Starting at the line that holds "The width and height of the screenshot is (1024, 699)." and stopping at the line that holds "Click the 100%", restate the records below word for word, with both of those lines included.

Saved entries
· · · · ·

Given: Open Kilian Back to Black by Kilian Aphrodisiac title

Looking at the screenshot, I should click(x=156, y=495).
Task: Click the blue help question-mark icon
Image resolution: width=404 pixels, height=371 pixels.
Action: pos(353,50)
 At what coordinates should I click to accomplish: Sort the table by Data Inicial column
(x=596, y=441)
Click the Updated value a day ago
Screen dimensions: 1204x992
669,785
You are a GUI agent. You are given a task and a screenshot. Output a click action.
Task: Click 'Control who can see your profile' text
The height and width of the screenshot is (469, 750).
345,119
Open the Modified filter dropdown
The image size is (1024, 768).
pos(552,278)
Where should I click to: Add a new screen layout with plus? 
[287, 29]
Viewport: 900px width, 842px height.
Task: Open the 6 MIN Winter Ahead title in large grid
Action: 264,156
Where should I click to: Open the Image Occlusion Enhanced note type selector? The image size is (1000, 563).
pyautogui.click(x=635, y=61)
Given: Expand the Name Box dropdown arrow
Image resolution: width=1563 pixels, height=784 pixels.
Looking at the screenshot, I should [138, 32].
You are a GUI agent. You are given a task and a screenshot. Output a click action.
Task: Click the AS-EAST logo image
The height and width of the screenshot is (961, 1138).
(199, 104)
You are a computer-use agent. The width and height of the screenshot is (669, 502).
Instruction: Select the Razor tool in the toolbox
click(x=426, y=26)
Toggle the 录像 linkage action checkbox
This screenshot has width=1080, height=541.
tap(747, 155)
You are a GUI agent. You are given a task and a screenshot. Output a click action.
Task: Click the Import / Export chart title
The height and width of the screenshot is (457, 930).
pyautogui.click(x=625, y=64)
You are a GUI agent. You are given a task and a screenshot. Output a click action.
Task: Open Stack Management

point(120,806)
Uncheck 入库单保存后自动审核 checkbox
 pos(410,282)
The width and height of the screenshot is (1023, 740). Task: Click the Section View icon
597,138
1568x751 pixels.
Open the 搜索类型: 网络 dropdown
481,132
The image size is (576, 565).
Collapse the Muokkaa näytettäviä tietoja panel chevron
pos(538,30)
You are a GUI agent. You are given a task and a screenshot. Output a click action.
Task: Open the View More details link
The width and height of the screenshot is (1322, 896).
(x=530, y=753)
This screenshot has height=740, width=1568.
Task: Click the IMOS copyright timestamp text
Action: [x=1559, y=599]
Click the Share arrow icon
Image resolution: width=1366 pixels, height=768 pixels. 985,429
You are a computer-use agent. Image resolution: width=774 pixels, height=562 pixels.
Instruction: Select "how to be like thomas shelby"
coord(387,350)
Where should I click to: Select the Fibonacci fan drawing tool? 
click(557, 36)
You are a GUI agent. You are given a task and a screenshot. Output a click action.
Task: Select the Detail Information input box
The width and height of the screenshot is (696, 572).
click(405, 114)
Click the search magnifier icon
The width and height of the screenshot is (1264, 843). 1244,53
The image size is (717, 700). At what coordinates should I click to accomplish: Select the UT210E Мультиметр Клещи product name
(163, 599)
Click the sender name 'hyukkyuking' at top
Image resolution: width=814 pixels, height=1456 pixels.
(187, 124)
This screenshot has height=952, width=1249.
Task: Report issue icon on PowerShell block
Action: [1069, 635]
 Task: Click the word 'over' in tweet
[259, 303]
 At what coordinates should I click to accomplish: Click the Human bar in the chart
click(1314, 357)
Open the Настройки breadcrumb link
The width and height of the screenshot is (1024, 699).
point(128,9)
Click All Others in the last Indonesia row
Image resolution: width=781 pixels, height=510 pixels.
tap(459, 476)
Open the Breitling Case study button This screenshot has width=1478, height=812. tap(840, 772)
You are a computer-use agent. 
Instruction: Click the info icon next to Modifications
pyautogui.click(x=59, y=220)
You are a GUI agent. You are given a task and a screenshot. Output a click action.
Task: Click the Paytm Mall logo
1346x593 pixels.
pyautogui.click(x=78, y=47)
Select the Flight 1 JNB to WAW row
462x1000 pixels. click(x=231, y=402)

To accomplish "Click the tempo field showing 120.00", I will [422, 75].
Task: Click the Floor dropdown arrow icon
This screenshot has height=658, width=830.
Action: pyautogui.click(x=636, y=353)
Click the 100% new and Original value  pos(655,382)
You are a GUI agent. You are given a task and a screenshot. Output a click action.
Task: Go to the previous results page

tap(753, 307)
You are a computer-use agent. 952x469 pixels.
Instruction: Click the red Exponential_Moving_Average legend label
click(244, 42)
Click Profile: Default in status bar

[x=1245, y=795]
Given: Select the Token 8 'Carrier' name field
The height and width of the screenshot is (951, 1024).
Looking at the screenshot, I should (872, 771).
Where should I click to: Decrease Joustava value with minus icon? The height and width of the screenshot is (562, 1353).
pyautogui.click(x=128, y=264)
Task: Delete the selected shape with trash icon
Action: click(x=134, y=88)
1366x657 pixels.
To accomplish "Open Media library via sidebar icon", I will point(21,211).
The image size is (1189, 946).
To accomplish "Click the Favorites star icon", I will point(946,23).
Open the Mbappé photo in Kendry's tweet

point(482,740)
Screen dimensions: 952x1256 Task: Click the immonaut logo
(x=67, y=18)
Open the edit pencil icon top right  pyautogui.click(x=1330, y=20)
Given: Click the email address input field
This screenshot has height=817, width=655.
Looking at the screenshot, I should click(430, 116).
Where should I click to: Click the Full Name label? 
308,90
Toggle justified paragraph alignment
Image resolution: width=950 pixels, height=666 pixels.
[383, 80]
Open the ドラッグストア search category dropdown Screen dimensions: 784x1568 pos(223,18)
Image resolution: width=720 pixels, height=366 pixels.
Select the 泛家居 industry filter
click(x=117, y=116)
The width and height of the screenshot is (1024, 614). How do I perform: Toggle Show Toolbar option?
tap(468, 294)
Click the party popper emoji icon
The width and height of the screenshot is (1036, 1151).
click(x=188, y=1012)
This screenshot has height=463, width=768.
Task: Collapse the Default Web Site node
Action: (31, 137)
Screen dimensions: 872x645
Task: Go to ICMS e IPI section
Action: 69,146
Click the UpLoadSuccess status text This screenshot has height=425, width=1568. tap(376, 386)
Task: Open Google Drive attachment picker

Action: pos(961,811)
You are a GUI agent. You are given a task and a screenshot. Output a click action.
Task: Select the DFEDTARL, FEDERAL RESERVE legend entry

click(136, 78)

· · · · ·

Reply to the task:
The width and height of the screenshot is (1024, 699).
point(128,9)
Click All Others in the last Indonesia row
Image resolution: width=781 pixels, height=510 pixels.
tap(459, 476)
Open the Breitling Case study button This screenshot has width=1478, height=812. tap(840, 772)
You are a computer-use agent. 
Instruction: Click the info icon next to Modifications
pyautogui.click(x=59, y=220)
You are a GUI agent. You are given a task and a screenshot. Output a click action.
Task: Click the Paytm Mall logo
1346x593 pixels.
pyautogui.click(x=78, y=47)
Select the Flight 1 JNB to WAW row
462x1000 pixels. click(x=231, y=402)

To accomplish "Click the tempo field showing 120.00", I will [422, 75].
Task: Click the Floor dropdown arrow icon
This screenshot has height=658, width=830.
Action: pyautogui.click(x=636, y=353)
Click the 100% new and Original value  pos(655,382)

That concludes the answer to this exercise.